- Born: 1957 (age 68–69)

Academic background
- Education: École Polytechnique ENPC MIT
- Doctoral advisor: Olivier Blanchard Jean Tirole

Academic work
- Institutions: CNRS MIT New York University Princeton University
- Doctoral students: Eduardo Engel David Laibson

= Roland Bénabou =

French economist (born 1957)

Roland Jean-Marc Bénabou (born 1957) is a French economist, who is currently the Theodore A. Wells '29 Professor of Economics and Public Affairs at Princeton University. He is also a research associate at the Collège de France.

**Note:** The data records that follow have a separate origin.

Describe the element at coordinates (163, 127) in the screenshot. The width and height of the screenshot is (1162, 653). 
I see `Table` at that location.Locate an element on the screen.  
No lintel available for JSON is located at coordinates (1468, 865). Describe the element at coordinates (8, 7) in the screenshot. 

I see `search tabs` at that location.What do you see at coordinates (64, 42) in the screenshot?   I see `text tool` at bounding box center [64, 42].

Bénabou holds engineering degrees from the Ecole Polytechnique (1980) and the Ecole des Ponts et Chaussées (1982). He received his Ph.D. in economics from MIT in 1986.

== Career ==
From 1986 to 1988, Bénabou began his career as a research associate at the CNRS. He then returned to MIT, first as an assistant professor (1988–1992), then as an associate professor (1992–1994). Bénabou was eventually appointed a full professor at New York University in 1996.

He joined Princeton's faculty in 1999.

Bénabou has published numerous papers with Nobel Laureate Jean Tirole.

Bénabou's research spans both macroeconomic and microeconomic areas, such as the interplay of inflation and imperfect competition or speculation and manipulation in financial markets. His recent work lies in three main areas. The first links inequality, growth, social mobility, and the political economy of redistribution. The second centers on education, social interactions, and the socioeconomic structure of cities. The third is that of economics and psychology ("behavioral economics"). It focuses in particular on extrinsic incentives versus intrinsic motivation, on the determinants of prosocial behavior and on motivated beliefs, both individual (overconfidence, wishful thinking, identity) and collective (groupthink, market manias, ideology, religion).